In our original flash crash report, we made 3 simple and straightforward recommendations. We've clarified and reduced them down to 2 (a rule banning quote stuffing is not required because the minimum quote life rule would effectively stop this practice):

  1. Replace the existing time stamp in consolidated quotation feeds with one generated immediately before that data becomes available to any system.

  2. Add a minimum quote life rule, whereby a quote must remain active until executed, improved, or a specific amount of time (50ms) elapses.

A minimum quote life rule has far less chance for unintended consequences, because as early as 5 years ago, it was essentially in force due to the limits of technology at that time. This chart shows a conservative estimate of the amount of quotes that would have been eliminated if the minimum quote life rule was 50ms. We believe the reduction in quote traffic from this rule would have prevented quote delays, making access to this data more fair to everyone.
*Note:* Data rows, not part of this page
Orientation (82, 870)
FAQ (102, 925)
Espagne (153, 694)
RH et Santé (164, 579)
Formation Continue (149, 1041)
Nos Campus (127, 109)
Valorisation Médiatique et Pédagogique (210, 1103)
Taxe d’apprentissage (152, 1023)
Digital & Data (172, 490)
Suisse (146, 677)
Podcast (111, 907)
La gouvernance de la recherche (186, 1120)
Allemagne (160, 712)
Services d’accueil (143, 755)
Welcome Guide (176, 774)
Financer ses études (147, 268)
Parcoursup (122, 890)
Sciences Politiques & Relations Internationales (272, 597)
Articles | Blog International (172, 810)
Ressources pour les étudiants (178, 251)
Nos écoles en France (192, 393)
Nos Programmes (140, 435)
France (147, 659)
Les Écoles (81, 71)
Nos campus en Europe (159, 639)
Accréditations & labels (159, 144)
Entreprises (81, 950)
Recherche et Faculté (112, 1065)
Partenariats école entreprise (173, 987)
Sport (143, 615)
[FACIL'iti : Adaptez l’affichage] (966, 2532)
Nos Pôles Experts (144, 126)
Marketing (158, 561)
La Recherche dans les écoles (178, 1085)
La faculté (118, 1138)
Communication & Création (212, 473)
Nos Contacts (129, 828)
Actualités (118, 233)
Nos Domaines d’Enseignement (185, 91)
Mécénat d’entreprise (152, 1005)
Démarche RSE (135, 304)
Alternative Recommendations

Alternative 1:
Require  exchanges to route orders based on data from the Security Information Processor or SIP (e.g. CQS/CTS, UQDF/UTDF). This would level the playing field and provide a much better audit trail for determining if a trade received the best possible prices. Currently, each exchange essentially must recreate their own internal SIP in order to determine whether to route an order. The data from this internal SIP is not available (as far as we can tell) from any exchange. We created a video of an application we wrote that illustrates exchange routing and the separate internal SIP.
Alternative 2:
Ban exchanges from providing direct feeds that contain core quote and trade information. Current regulations (Reg NMS, rule 603(a)) prohibits direct exchange feeds from transmitting this core data to a vendor any sooner than it transmits the data to a Network processor (e.g. CQS).

Finally, we think a solution exists without new rules and regulations: if only the SEC would enforce, or at the very least provide guidance to, existing rules and regulations.